A la différence des œuvres les plus « sociales » d’Eisner, qui sont, elles, toujours abordées avec un détachement et un amusement contrebalançant une réalité terrible, le lecteur se trouve ici immédiatement embarqué dans un polar cynique, désabusé et sans aucun moment de légèreté. Que l’on pense aux barbouzes russes et américains, à l’abject magnat de l’industrie transnationale (Mac Ready), au très sécessionniste dictateur-président à vie (le général Ami), ou encore aux illuminés du Peuple des Etoiles… tous ces tristes sires n’ont pour seule ambition que de tirer profit – sonnant et trébuchant – d’une information a priori capable d’ouvrir de nouvelles perspectives pour l’ensemble de l’espèce humaine. Quel que soit le niveau social et les responsabilités des personnages, tout le monde en prend ici pour son grade, des diseurs de mensonges aux crédules qui les avalent. Et les grandes idéologies du XXe siècle ne sont pas à la fête non plus. Une fois de plus, Will Eisner démontre en cela sa grande intelligence en refusant toute lecture manichéenne du monde. En 2011, il est aisé de se dire publiquement contre toute forme de doctrine politique. En 1978, cette prise de recul, cette méfiance vis-à-vis des discours exaltés et systématiques était sans doute beaucoup moins facilement entendue. Bravo, maître Eisner ! Et puis, question coup de crayon, on boit du petit lait, ce qui ne gâche rien.

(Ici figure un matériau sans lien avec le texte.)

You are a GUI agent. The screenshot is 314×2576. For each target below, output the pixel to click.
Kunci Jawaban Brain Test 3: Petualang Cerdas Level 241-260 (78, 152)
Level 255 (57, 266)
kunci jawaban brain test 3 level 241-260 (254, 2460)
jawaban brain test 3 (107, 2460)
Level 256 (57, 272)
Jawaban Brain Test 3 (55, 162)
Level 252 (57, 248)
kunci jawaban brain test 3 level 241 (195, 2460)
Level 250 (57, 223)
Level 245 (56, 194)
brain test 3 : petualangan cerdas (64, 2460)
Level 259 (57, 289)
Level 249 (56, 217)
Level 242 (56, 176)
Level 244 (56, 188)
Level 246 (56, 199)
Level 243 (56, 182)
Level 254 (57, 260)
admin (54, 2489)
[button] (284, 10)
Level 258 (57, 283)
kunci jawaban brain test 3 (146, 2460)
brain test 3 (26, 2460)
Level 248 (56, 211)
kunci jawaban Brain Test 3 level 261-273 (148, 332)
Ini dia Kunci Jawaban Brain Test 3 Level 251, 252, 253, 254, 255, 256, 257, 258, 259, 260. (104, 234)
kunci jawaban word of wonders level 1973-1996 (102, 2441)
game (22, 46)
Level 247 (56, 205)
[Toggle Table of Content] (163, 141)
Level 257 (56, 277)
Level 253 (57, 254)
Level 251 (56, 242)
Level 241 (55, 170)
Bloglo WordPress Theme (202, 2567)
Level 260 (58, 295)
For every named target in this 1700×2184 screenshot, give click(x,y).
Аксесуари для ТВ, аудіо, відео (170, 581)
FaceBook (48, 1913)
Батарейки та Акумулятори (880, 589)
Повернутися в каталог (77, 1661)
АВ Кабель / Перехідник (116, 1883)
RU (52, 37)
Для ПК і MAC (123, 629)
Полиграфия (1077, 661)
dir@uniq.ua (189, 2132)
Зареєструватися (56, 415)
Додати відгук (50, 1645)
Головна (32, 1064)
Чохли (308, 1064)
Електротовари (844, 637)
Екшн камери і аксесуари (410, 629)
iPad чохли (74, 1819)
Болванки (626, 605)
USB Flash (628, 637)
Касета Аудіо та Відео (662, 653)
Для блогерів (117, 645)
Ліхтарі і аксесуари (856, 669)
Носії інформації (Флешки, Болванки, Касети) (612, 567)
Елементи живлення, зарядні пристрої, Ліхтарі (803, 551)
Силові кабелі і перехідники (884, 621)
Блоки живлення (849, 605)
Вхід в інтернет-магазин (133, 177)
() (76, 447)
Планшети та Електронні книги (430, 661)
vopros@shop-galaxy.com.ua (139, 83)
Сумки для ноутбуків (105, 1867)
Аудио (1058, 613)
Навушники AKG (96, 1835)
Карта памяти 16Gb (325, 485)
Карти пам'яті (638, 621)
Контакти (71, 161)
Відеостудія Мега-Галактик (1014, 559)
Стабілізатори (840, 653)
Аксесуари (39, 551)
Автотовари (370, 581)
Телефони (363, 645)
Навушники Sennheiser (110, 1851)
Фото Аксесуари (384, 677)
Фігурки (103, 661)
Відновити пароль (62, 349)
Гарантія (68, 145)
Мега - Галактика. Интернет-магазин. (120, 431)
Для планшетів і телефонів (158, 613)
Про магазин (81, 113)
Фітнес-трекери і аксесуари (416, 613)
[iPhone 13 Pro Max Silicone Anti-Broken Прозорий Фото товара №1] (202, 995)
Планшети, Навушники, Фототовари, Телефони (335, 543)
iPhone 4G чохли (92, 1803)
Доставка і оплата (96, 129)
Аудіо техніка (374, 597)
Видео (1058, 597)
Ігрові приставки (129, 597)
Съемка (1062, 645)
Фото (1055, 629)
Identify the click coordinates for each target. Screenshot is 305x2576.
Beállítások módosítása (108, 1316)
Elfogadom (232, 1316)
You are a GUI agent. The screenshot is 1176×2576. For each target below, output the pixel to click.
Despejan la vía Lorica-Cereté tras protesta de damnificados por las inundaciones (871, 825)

Entre première ligne et prise d’altitude

« L’Appel de l’Espace » est une œuvre quelque peu datée dans sa forme, mais particulièrement pertinente pour ce qui est de son fond. Contexte de guerre froide oblige, les enjeux économiques et géopolitiques qui nourrissent et fragmentent cette aventure ne parleront pas nécessairement aux lecteurs les plus jeunes. En revanche, aux plus curieux comme aux vétérans du genre, cette BD s’imposera dès les premières planches comme un fantastique prolongement du « Rideau déchiré » d’Hitchcock. Ce pauvre bougre de Bludd, balloté de manipulations en coups tordus, s’impose comme un avatar évident de Will Eisner. On en vient à se dire qu’en cette fin des années 1970, le père du Spirit devait être particulièrement las des bassesses de ses congénères pour nous proposer cette série et se positionner de manière aussi frontale ! Certains diront que la position de James Bludd est trop facile, trop confortable. Qu’elle est une fuite. D’autres y verront le courage d’un homme pas trop idiot, qui a compris la « fin de l’Histoire » et prend la décision de ne pas continuer à jouer sur ce grand échiquier. Œuvre naïve ? Peut-être… mais qui a l’immense mérite d’insister sur les limites intrinsèques de la nature humaine. Un album complexe, aux dialogues très convenables et porté par une intrigue politique bien moins fantaisiste qu’il n’y parait.

[Nicolas Lambret]

« L’Appel de l’Espace », par Will Eisner (scenario et dessin), Delcourt, janvier 2011, 132 p.